With a music degree from Toronto’s Humber College, Quinn has been touring for the past two years with the internationally renowned Scottish group, The Paul McKenna Band.
While she considers herself a traditional Irish fiddler in terms of ornamentation and general sound, she allows for her classical training to show up in her bowing and vibrato technique.
“My biggest influence growing up was probably Martin Hayes. I saw him perform in Boston when I was 10 years old and for years after that I listened to his albums very regularly. I loved how slow and melodically he played – he made tunes sound like songs. Every time he repeated a tune, it sounded as though it was a different verse, trying to say something different.”
Quinn’s finesse on the fiddle has taken her from Symphony Nova Scotia to Cirque du Soleil and Disney World’s Epcot Centre. She has also performed with The Chieftains and the award-wining group Down with Webster at Massey Hall in Toronto, as well as at Nashville’s Music City Roots and Bluegrass Underground concerts.
Currently into pre-production on her third album, Quinn released her second recording, If All the Young Ladies a year ago. Recorded in Glasgow, it features her singing as well as fiddling. Her first album, The Irwin Lake Sessions was recorded in 2008.
“The fundamental reason I play today is that I am still so in love with it – playing fiddle is when I am in my happy place.”
She has a passion for arranging new tunes and experimenting with her music. Always interested in the history and geography of a tune, Quinn is careful in making modern adaptations.
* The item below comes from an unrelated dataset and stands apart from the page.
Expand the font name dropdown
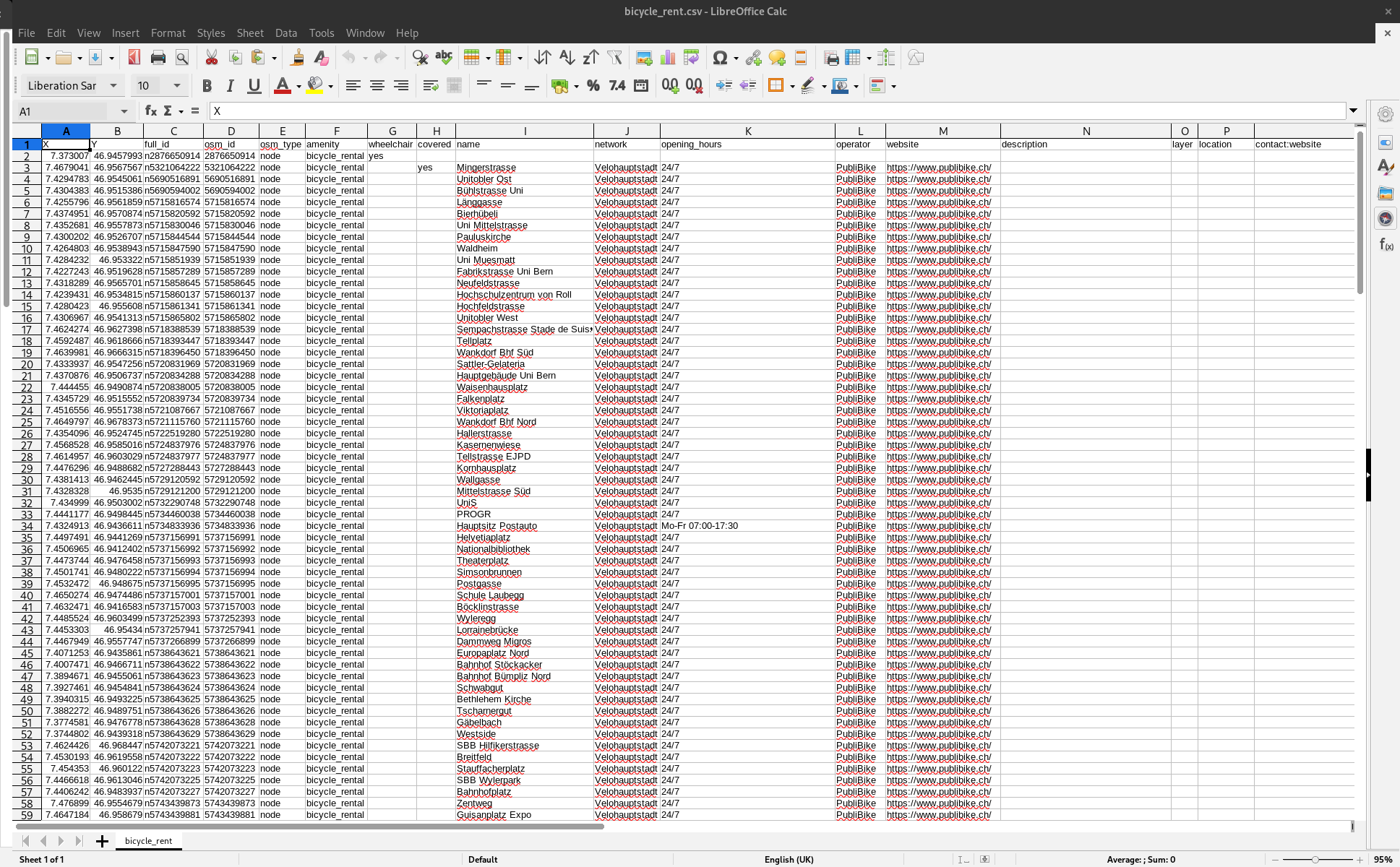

“I am drawn to obscure tunes that lend themselves to non-diatonic chord changes or have interesting off-beat accents. My favourite Irish composer is Ed Reavy for those reasons, as his tunes are so melodically unexpected. I think a good tune is memorable and a lot of time has an identifying hook within it.”
Her approach to music, she explains, depends on the day.
“If I am suddenly inspired I will definitely drop the day’s to-do list and run with the idea, but I regularly set days aside where I make no plans and just lock myself in a room to be creative from morning until night. I give myself writing and arranging challenges to try and keep my chops up in those areas.”
As a 10 year-old, she set herself the goal of one day playing with famed Cape Breton fiddler Ashley MacIsaac. Her wish came true recently when the duo recorded together for a television production. She also did a western Canadian tour with singer Lennie Gallant, whom she described as one of her favourite lyricists.
More recently, Quinn opened her own music school and recording studio in Halifax.
“I’ve always wanted to open a school because I had such positive experience growing up with music, but I also had negative experiences with different teachers along the way. Through my music and lesson experience I’ve tried to create a balance where – although I have high expectations for students as far as focus, effort and practice – I also realize most kids who take lessons are not trying to become professional musicians or concert violinists.”
Music lessons also instill life skills; self-motivation, accountability, patience, confidence and the ability to handle and overcome failure.
“Studying music develops so much more than just the ability to play an instrument.”